─── Given records ───
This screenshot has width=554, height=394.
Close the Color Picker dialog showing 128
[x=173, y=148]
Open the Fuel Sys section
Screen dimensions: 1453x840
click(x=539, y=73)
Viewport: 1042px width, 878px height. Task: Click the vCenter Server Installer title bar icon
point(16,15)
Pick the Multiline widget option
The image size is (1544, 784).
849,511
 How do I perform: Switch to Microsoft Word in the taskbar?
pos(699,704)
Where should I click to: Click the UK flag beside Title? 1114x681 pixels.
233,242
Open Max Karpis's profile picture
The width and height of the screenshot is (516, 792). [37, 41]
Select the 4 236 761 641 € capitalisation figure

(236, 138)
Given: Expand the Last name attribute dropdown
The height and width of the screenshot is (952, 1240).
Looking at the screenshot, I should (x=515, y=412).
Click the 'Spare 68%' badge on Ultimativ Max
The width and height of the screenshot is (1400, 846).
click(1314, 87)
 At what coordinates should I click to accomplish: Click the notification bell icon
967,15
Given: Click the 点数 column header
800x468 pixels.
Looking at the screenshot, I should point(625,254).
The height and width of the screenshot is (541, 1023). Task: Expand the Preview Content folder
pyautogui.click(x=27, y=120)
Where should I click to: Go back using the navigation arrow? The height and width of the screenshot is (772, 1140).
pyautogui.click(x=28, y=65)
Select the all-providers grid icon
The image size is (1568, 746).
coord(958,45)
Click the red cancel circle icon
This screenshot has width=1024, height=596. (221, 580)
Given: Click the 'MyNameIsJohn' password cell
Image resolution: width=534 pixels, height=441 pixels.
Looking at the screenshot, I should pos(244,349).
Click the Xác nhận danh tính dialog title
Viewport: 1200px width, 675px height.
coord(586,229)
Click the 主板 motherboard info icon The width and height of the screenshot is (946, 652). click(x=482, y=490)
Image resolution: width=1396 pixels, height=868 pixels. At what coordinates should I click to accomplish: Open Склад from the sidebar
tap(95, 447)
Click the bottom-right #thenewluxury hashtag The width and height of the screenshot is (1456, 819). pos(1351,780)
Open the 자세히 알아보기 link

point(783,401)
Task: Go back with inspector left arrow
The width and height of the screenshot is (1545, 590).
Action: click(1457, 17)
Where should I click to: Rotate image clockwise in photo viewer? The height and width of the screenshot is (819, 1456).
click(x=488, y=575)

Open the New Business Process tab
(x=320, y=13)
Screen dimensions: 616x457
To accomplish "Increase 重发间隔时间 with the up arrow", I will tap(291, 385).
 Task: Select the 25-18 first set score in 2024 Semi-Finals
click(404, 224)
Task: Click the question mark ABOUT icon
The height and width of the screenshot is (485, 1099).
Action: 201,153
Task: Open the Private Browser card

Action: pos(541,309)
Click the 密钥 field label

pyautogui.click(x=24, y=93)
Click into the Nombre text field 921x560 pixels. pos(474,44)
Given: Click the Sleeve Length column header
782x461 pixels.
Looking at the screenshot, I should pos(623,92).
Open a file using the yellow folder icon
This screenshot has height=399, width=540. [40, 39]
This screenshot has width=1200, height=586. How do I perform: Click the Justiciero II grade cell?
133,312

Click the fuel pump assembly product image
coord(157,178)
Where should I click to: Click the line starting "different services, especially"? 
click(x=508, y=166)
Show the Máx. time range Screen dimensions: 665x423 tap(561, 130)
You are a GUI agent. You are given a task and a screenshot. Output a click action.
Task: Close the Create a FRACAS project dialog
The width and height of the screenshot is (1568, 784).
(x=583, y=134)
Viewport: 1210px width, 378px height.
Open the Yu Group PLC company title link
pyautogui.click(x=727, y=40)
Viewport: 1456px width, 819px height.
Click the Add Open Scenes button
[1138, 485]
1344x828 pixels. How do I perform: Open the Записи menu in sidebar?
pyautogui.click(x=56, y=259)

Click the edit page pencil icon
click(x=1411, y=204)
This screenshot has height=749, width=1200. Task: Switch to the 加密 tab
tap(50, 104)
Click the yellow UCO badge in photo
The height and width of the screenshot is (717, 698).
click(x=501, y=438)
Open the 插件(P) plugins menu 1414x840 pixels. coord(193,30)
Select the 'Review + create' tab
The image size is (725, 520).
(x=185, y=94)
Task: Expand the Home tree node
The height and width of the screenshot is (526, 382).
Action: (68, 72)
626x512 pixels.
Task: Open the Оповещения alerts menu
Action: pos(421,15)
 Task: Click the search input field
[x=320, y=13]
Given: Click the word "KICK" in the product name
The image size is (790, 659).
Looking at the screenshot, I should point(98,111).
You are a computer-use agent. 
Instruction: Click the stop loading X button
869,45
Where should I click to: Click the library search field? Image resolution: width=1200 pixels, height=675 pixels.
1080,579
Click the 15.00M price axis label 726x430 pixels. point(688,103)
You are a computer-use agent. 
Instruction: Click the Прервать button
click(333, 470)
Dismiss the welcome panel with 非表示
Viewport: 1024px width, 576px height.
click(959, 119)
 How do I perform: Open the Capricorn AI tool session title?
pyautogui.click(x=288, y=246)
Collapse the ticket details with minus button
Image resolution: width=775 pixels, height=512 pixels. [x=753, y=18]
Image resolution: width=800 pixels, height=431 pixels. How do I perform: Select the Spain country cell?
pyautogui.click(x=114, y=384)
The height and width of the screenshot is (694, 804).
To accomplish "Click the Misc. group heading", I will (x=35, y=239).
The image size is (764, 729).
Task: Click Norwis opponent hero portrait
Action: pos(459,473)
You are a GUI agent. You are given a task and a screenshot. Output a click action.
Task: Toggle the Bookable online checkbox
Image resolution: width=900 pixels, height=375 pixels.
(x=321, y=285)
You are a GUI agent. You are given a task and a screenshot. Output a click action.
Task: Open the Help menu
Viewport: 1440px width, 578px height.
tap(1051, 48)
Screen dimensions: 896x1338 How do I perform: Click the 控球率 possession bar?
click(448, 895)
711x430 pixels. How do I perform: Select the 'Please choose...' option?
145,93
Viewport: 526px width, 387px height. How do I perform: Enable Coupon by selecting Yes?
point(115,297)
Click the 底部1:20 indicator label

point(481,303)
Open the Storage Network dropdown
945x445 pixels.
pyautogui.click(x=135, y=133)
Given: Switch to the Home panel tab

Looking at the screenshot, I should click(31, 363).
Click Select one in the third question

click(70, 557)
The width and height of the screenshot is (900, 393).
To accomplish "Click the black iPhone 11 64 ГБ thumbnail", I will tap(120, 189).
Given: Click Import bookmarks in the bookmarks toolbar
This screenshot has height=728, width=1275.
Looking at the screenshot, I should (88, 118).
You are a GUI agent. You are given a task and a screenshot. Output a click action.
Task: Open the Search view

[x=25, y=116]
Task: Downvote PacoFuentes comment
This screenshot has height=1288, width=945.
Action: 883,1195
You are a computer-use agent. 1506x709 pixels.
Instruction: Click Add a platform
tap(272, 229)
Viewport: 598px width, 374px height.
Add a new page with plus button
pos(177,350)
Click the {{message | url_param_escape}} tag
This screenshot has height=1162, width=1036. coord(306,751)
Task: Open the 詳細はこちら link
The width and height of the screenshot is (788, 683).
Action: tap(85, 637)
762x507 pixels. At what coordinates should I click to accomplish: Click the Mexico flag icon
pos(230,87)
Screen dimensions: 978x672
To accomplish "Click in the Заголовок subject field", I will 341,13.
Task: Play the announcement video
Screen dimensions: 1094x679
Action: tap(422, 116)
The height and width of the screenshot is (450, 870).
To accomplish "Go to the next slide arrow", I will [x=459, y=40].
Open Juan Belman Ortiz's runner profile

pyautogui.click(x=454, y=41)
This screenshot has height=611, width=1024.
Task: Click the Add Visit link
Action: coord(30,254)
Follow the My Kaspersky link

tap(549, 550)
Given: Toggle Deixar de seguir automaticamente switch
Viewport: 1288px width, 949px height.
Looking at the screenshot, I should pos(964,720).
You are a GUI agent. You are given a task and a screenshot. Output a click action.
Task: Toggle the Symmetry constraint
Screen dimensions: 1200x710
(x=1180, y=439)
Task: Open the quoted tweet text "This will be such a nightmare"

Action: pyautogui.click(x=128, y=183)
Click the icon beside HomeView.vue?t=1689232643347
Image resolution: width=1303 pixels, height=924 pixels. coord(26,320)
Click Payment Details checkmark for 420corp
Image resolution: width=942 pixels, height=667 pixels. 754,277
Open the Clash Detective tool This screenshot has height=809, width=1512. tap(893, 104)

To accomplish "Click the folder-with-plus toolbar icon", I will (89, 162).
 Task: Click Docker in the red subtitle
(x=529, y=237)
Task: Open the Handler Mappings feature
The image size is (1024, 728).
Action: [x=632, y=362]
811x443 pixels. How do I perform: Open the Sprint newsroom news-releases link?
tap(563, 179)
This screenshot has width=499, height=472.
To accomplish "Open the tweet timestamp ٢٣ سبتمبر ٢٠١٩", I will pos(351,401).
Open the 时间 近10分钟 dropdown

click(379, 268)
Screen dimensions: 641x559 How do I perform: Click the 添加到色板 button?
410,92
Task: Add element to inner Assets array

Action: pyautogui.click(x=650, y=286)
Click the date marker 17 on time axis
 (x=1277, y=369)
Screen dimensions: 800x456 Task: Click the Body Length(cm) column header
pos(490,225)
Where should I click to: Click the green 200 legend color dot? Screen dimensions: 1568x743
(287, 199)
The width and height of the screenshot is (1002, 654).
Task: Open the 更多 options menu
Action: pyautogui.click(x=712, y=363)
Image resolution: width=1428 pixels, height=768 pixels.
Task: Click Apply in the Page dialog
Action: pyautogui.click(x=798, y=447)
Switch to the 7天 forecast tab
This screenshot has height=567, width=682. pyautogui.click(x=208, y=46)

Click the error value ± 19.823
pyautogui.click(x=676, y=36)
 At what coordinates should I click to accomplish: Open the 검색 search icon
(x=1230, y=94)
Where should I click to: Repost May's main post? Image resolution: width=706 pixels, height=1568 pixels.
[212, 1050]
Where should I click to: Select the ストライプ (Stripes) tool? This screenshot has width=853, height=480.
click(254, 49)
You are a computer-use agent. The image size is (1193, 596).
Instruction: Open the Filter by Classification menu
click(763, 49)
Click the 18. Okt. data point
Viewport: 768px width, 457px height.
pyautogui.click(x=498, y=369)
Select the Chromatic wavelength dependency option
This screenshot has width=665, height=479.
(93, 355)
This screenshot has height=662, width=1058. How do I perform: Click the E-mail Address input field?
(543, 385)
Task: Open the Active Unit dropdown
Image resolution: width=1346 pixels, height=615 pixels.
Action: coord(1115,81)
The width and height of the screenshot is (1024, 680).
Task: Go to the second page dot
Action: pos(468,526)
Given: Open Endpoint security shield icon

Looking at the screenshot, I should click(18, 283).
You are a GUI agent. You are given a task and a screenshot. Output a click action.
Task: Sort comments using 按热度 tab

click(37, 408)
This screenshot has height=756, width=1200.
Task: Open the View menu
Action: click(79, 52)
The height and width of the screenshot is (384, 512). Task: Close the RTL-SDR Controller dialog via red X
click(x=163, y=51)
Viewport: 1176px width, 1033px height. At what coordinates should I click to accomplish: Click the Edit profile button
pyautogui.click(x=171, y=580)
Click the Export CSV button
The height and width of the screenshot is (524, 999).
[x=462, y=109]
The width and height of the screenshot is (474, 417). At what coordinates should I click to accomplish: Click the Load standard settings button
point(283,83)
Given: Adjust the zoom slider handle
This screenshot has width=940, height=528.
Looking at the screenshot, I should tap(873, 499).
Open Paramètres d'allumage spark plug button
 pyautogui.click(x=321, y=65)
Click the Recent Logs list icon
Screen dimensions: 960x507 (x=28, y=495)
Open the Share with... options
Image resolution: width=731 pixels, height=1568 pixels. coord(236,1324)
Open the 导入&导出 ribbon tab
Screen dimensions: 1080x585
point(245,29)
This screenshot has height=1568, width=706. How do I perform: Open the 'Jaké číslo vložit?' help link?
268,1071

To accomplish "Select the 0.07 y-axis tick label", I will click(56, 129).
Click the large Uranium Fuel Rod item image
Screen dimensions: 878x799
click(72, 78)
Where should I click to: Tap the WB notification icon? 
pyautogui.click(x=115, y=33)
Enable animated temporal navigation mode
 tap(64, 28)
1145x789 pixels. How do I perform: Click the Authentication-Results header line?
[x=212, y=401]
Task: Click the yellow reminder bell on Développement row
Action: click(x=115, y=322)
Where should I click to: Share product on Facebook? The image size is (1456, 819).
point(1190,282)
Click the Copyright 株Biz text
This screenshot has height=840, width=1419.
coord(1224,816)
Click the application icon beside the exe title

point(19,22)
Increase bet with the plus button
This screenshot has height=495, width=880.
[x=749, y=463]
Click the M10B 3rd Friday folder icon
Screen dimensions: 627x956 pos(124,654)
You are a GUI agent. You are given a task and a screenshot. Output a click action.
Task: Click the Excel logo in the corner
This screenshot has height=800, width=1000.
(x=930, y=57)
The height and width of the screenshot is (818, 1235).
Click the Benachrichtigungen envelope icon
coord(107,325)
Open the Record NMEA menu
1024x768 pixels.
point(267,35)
───
**Exercise directions:** Beginning with the line containing "Click the fuel pump assembly product image" in the material above, copy every line exactly until you have copied the line containing "Viewport: 1210px width, 378px height.".

**Solution:**
Click the fuel pump assembly product image
coord(157,178)
Where should I click to: Click the line starting "different services, especially"? 
click(x=508, y=166)
Show the Máx. time range Screen dimensions: 665x423 tap(561, 130)
You are a GUI agent. You are given a task and a screenshot. Output a click action.
Task: Close the Create a FRACAS project dialog
The width and height of the screenshot is (1568, 784).
(x=583, y=134)
Viewport: 1210px width, 378px height.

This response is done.